Resoluta, Clarice afirma que o que ela escreve – por exemplo, o conto “Mineirinho” – não altera em nada a ordem das coisas. “Eu escrevo sem esperança de que o que eu escrevo altere qualquer coisa. Não altera em nada.” Ocorre, então, a célebre cena, várias vezes veiculada nas redes sociais: o entrevistador pergunta “então, por quê continuar escrevendo, Clarice?”, ao que ela responde: “e eu sei? (acende e traga um cigarro) Porque no fundo a gente não tá querendo alterar as coisas, a gente tá querendo desabrochar, de um modo ou de outro”.

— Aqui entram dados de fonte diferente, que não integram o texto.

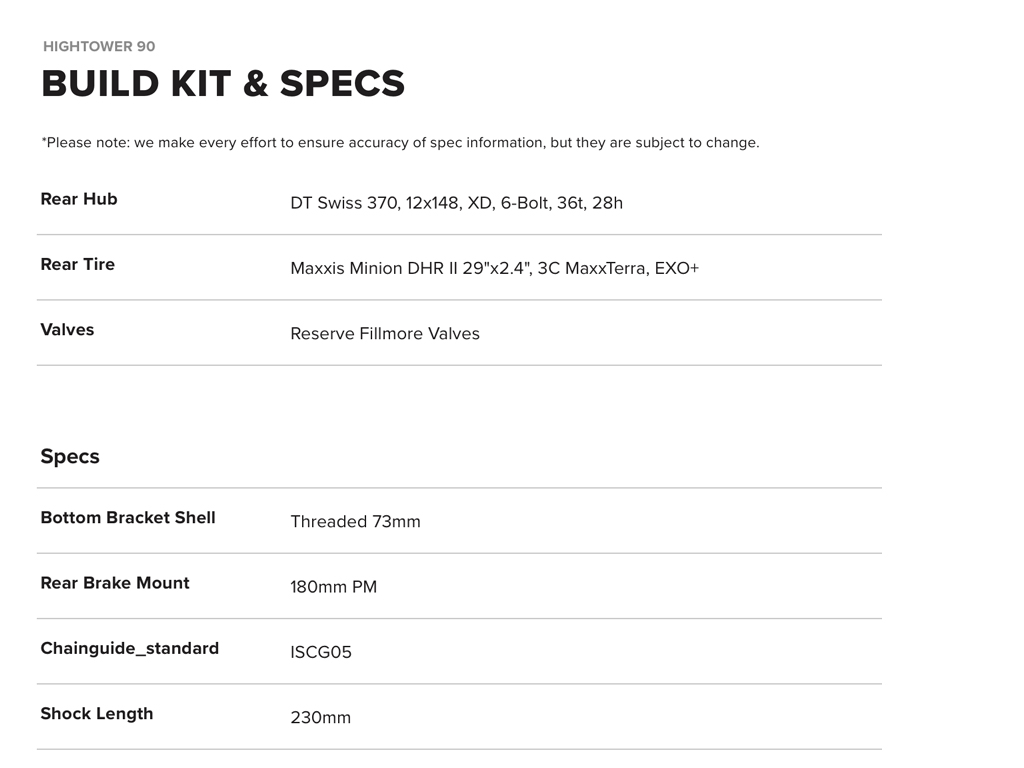
Task: Select the Bottom Bracket Shell label
Action: click(x=128, y=517)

Além do que foi dito neste texto, há muito mais nesta entrevista. Há falas de Olga Borelli, sua colega, que a acompanhou em seus últimos anos até o fim de sua vida. Há, também, uma entrevista com a cineasta Suzana Amaral, responsável por levar ao cinema a última novela de Clarice: a célebre “A Hora da Estrela”. E, ainda, mais falas da autora, abordando sua juventude, as críticas em torno de sua obra, seu processo criativo, sua rotina…
Em suma: além de rara e única, esta entrevista possui a maior qualidade de todas: é uma delícia de assistir.
O programa “Panorama com Clarice Lispector”, realizado pela TV Cultura, está disponível em seu respectivo canal no Youtube.